**EXERCISE REQUIREMENTS**
Arrange the lines of the extracted records below as a numbered list, skipping blank lines and omitting the pictures.

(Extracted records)
* Start *

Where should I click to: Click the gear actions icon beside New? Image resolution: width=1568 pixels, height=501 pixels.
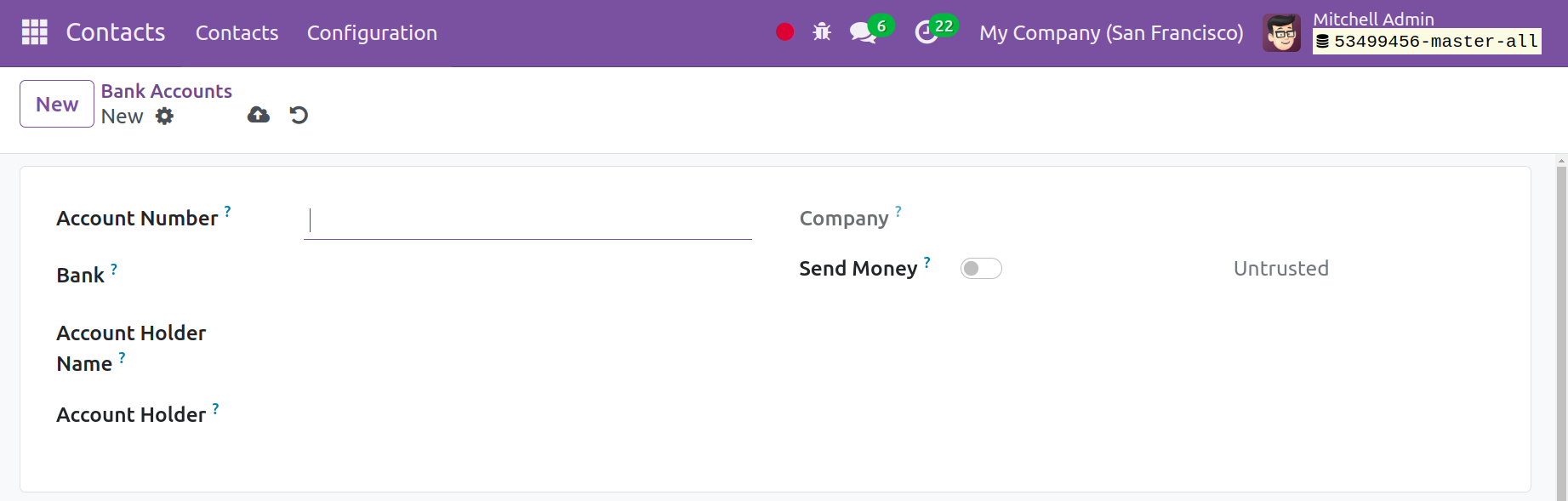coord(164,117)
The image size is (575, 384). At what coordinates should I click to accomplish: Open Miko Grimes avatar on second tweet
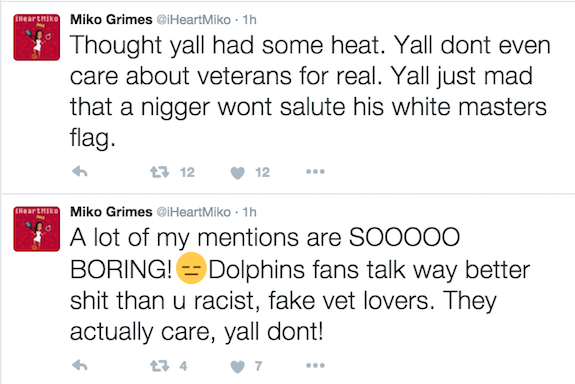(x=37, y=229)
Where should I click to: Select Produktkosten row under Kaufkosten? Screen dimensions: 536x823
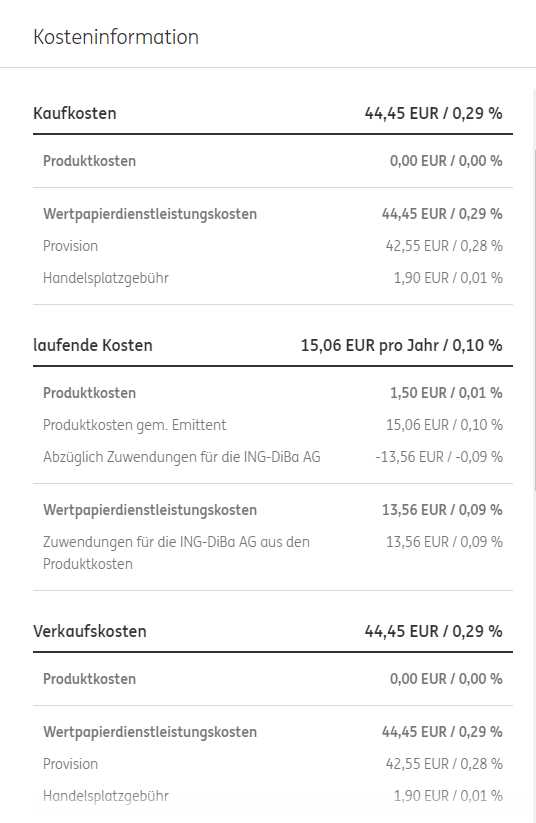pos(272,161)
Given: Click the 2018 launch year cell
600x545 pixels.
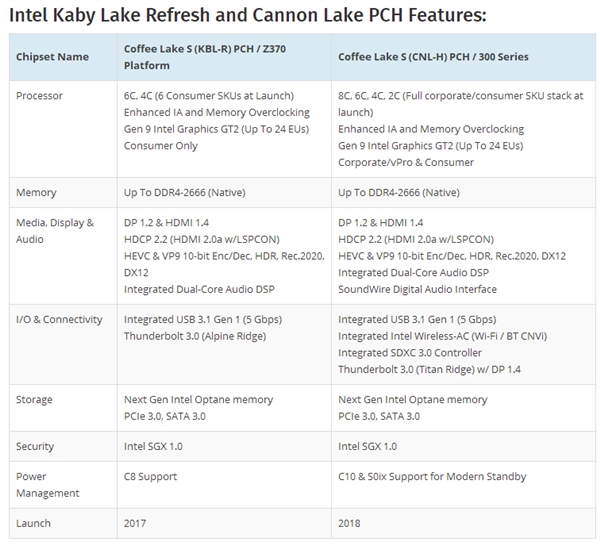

* End *

**EXERCISE ANSWER**
1. Where should I click to: Click the gear actions icon beside New? Image resolution: width=1568 pixels, height=501 pixels.
2. coord(164,117)
3. The image size is (575, 384). At what coordinates should I click to accomplish: Open Miko Grimes avatar on second tweet
4. (x=37, y=229)
5. Where should I click to: Select Produktkosten row under Kaufkosten? Screen dimensions: 536x823
6. pos(272,161)
7. Given: Click the 2018 launch year cell
8. 600x545 pixels.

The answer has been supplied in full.